As Brooks (1995) notes, there is a problem with this capacity that organization, training and co-ordination activities could more than outweigh the potential benefits of having extra staff working on a task. In Capacity Management there are usually two potential constraints - time and capacity. Time may be a constraint where a customer has a particular required delivery date. In this situation, capacity managers often plan backwards, i.e. they allocate the final stage of the production tasks to the period where delivery is required; the penultimate task one period earlier and so on.
This process helps identify whether there is sufficient time to meet the production demands and whether capacity needs to be increased, even if temporarily.One of the objectives of capacity management is to deliver best practices that establish a communications framework between IT operations and the business. This is essential for ensuring that the capacity management process works toward meeting the business capacity requirements. The typical problem is that IT operations often work with measures of computer performance, megabytes of storage, or other expressions of capacity or throughput.

§ **COMPLETE THE FOLLOWING**:
a - Reproduce the part of the capacity management passage starting with "This process helps" and going on through "capacity or throughput.".
b - Write what comes next in the capacity management passage, picking up after its final sentence.

§ **GIVEN ENTRIES**:

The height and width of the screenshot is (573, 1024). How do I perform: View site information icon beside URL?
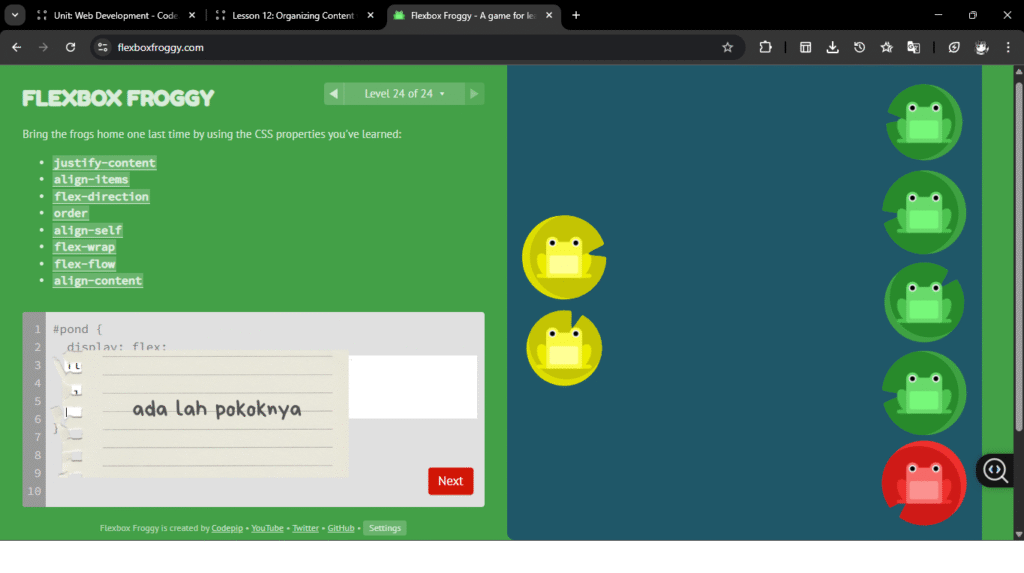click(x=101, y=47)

==

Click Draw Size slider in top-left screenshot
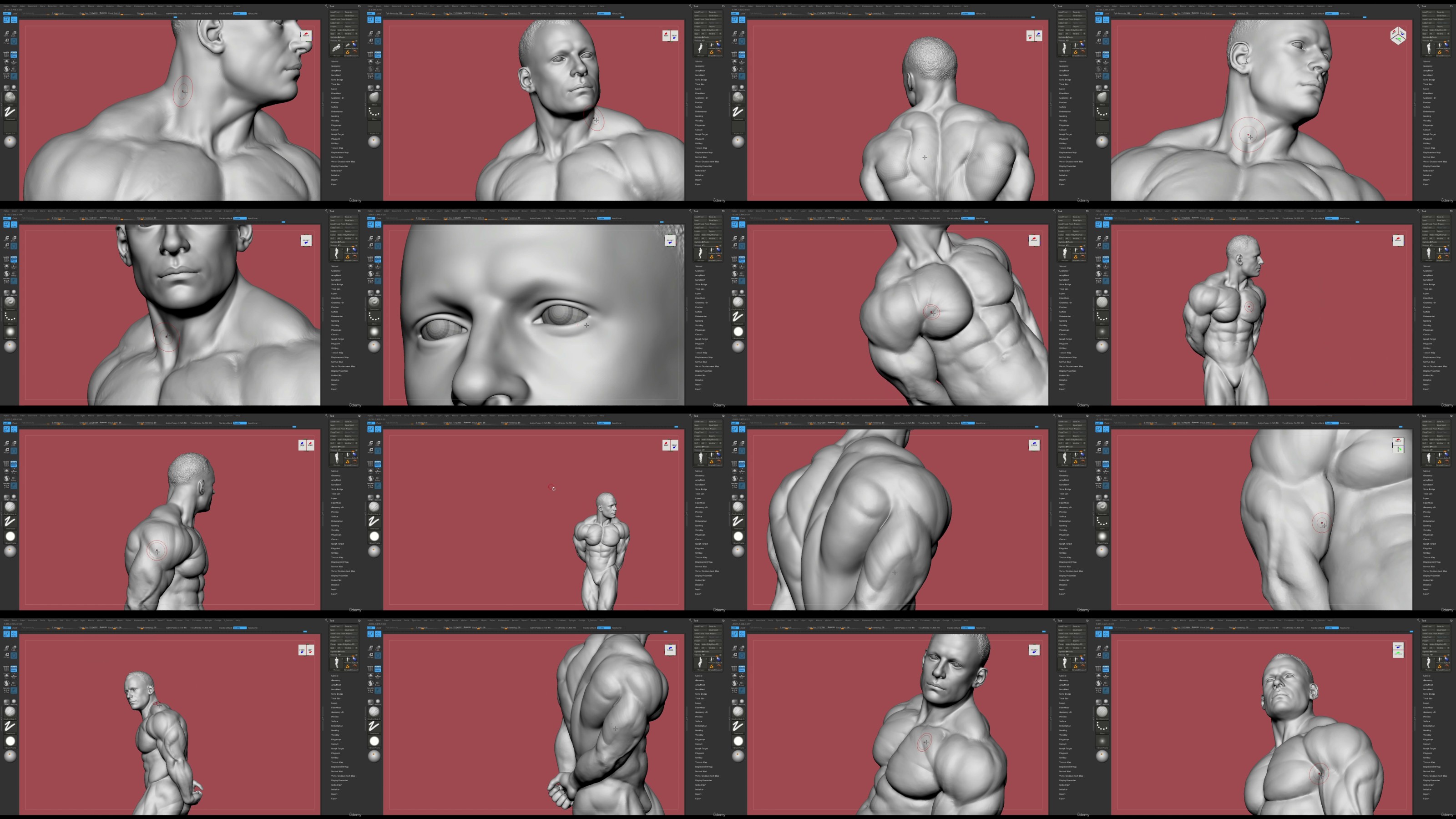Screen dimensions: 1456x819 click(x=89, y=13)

* * *

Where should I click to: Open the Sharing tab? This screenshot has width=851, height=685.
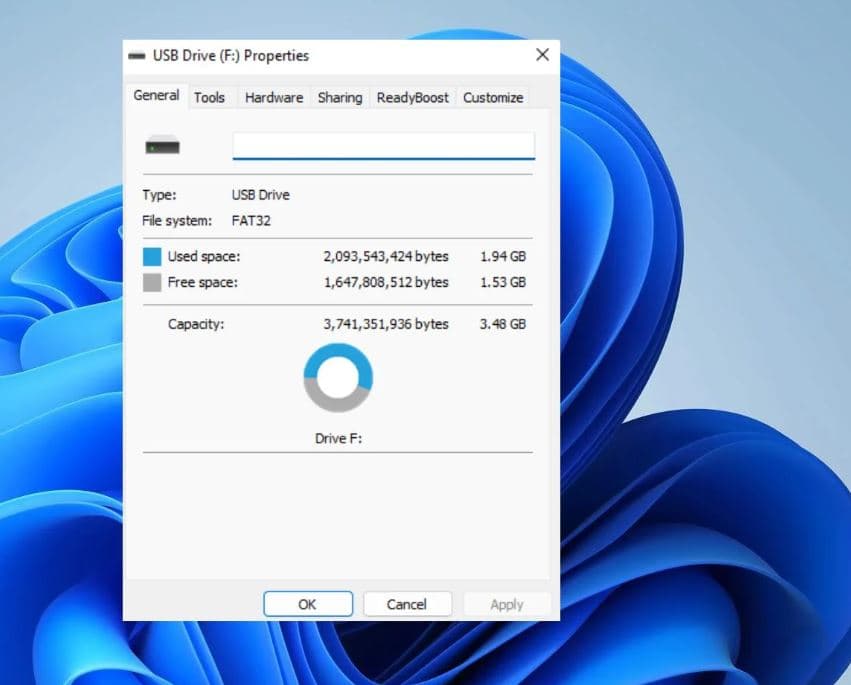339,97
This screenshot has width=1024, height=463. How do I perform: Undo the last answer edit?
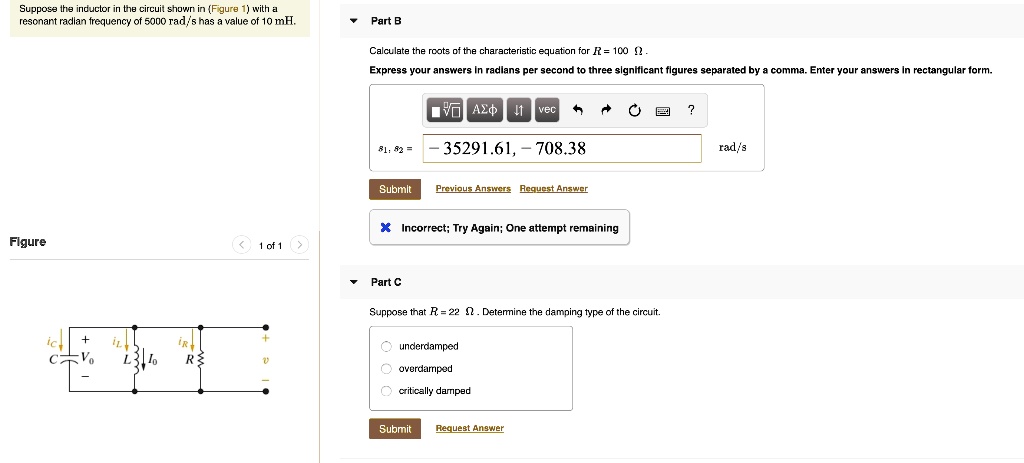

§ **OUTPUTS IN ORDER**:
a -
This process helps identify whether there is sufficient time to meet the production demands and whether capacity needs to be increased, even if temporarily.One of the objectives of capacity management is to deliver best practices that establish a communications framework between IT operations and the business. This is essential for ensuring that the capacity management process works toward meeting the business capacity requirements. The typical problem is that IT operations often work with measures of computer performance, megabytes of storage, or other expressions of capacity or throughput.

b -
At the same time, the business is using expressions such as sales effectiveness, market share, time to market, profit, cash flow, and return on investment (ROI). (Microsoft 2006)PART B Discuss the capacity management strategies available to a manufacturing company who produce a range of domestic air conditioning units and experience peaks and troughs in demand in line with summer and winterer seasons. The most durable solutions to manage capacities in manufacturing of domestic air conditioning units come under the category of adjusting capacity correcting measures depending on the season.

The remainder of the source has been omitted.